GEMINI-Medicine / Rgemini

A custom R package that provides a variety of functions to perform data analyses with GEMINI data
https://gemini-medicine.github.io/Rgemini/
Other
3 stars 0 forks source link

Make gender as a binary variable #90

Closed shijiaSMH closed 5 months ago

shijiaSMH commented 6 months ago

CIHI gender variable has 4 levels.

However, U & O are usually too few for any meaningful estimates, and sex is most commonly used in literature. Thus, it's good to have a flexible function to make gender to represent binary sex.

di <- function(sex, data) {

### sex
# collapse as: F vs not F; M vs not M
  if (sex=='female') {
    data[, sex := 'Not female']
    data[gender=='F', sex := 'Female']

  }

  if (sex=='male') {
    data[, sex := 'Not male']
    data[gender=='M', sex := 'Male']

  }
loffleraSMH commented 5 months ago

Thanks @shijiaSMH for bringing this up! My personal view is that anything that can be expressed in a simple, single line of code does not require functionalization (especially if it's only used once per analysis code - which is the case here). E.g., this would be the only line of code users need so I'm not sure any further functionalization is needed:

data[, sex := ifelse(gender == "M", "Male", "Not male")]

If this is more about documentation on how to treat the gender variable (and that it should be interpreted as sex), I think it might be better to add this to the variable discussion board instead.

@vaakesan-SMH: Any thoughts on this?

shijiaSMH commented 5 months ago

Yes @loffleraSMH, this makes sense, but pls allow me to add some intricacies here.

Mainly, it's the best to have sth to keep it flexible: Male/not male, Female/not female. We might want to do Female/not female if paper's interest in on vulnerable group. Having this flexibility allows the change easier in manuscript reviewing stage.

I do agree this can have a much simpler implementation though.

vaakesan-SMH commented 5 months ago

Agree with @loffleraSMH.

Might be worth adding to the variable discussion board or raising with the group though @shijiaSMH because even if sex is more commonly used in literature, I believe there is a difference between CIHI's "reported sex or or gender" data element and biological sex. From what I understand this value is taken from the health card.

In other words I don't believe this proposed function modifies CIHI's "gender" field to represent binary sex? Unless I am misunderstanding the intention.

loffleraSMH commented 5 months ago

Yes @loffleraSMH, this makes sense, but pls allow me to add some intricacies here.

Mainly, it's the best to have sth to keep it flexible: Male/not male, Female/not female. We might want to do Female/not female if paper's interest in on vulnerable group. Having this flexibility allows the change easier in manuscript reviewing stage.
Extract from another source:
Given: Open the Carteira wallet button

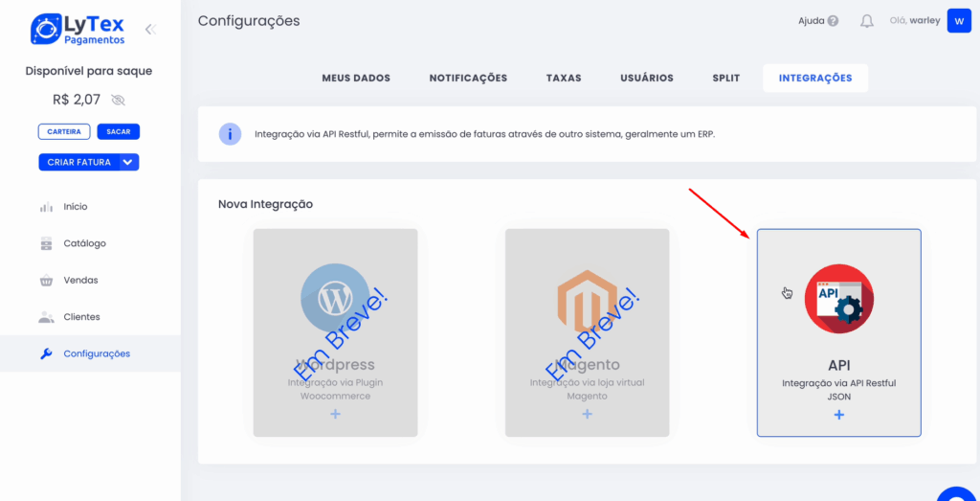Looking at the screenshot, I should click(64, 131).
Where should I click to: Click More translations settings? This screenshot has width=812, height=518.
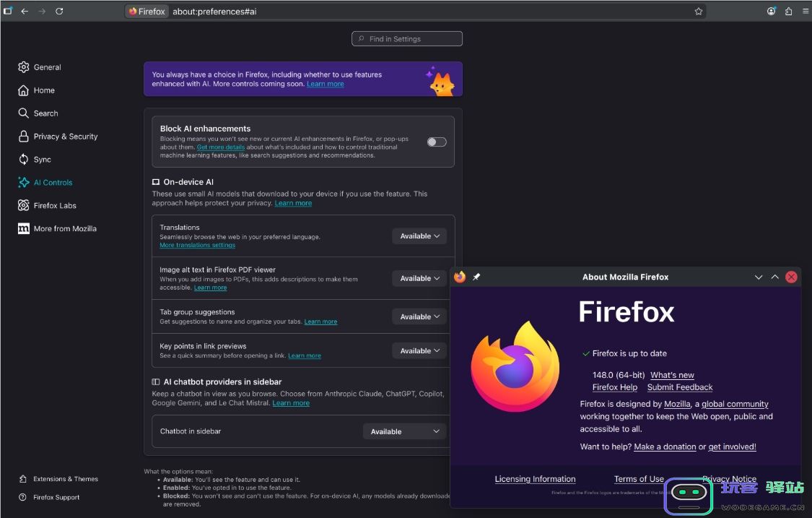pos(197,245)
I do agree this can have a much simpler implementation though.

Sure but Female/not female (or any other binarization/labelling users may want to apply) can similarly be implemented with a single line of code. I'm just not convinced it's worth adding a whole separate function for this (keep in mind that users will first need to understand how the function works / review documentation). It seems to me like most users would just implement their own binarization if needed instead of calling a separate function for this. I also agree with @vaakesan-SMH's concern about the nuances of CIHI's gender field, so agree that the wording/intention is a bit unclear right now. I think the main reason we currently binarize is for convenience/to avoid low cell counts for U/O.
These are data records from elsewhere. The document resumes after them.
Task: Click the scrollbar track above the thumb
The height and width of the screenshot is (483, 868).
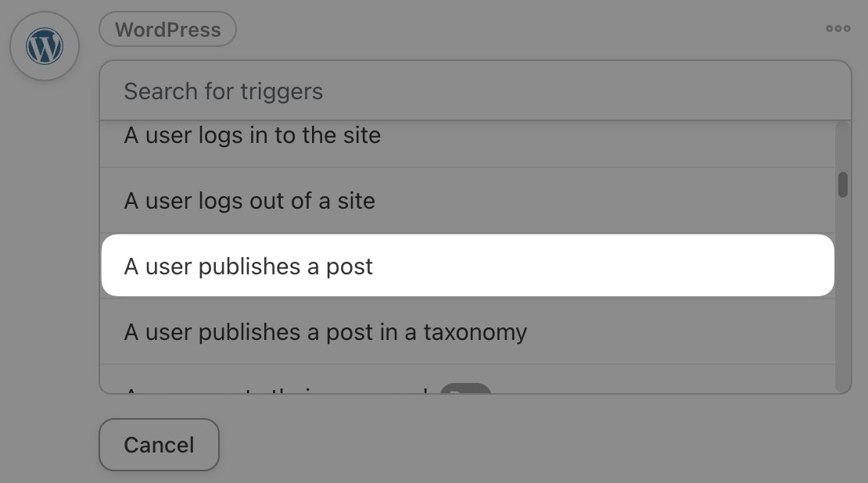Action: coord(842,147)
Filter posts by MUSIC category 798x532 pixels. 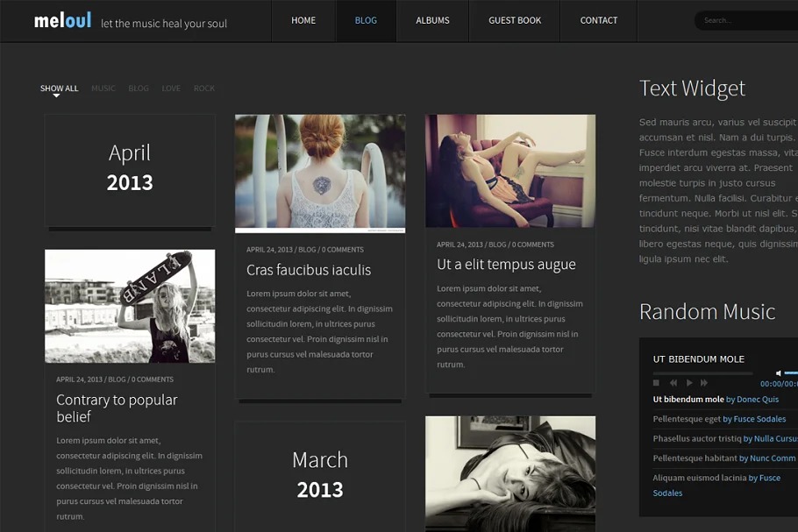click(103, 89)
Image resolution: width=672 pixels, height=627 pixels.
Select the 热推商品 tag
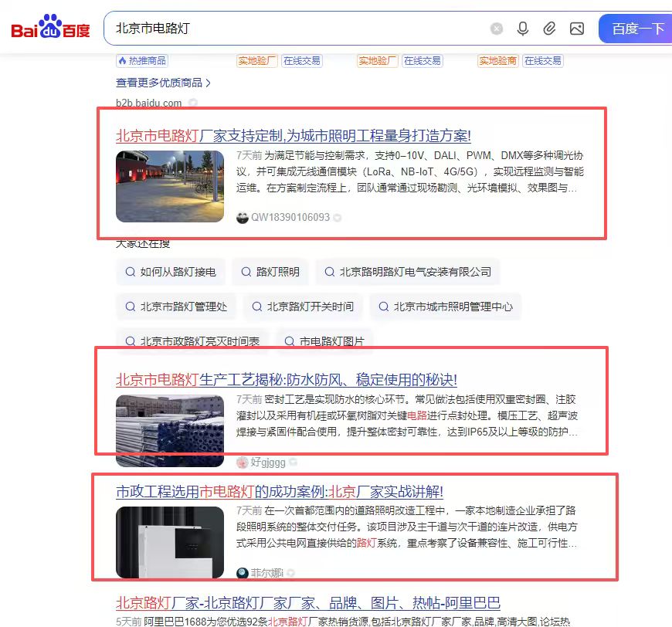click(142, 61)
shijiaSMH commented 5 months ago

Thanks both, this makes sense!

Just add a bit more about CIHI code doesn't correspond to biological sex. My understanding is that: gender is the best proxy we can have for biological sex.

And yes I agree major reason is to avoid reporting U/O in manuscripts.

loffleraSMH commented 5 months ago

Ok great, so I'll go ahead and close this issue here and @shijiaSMH can write up a brief summary about this on the variable discussion board.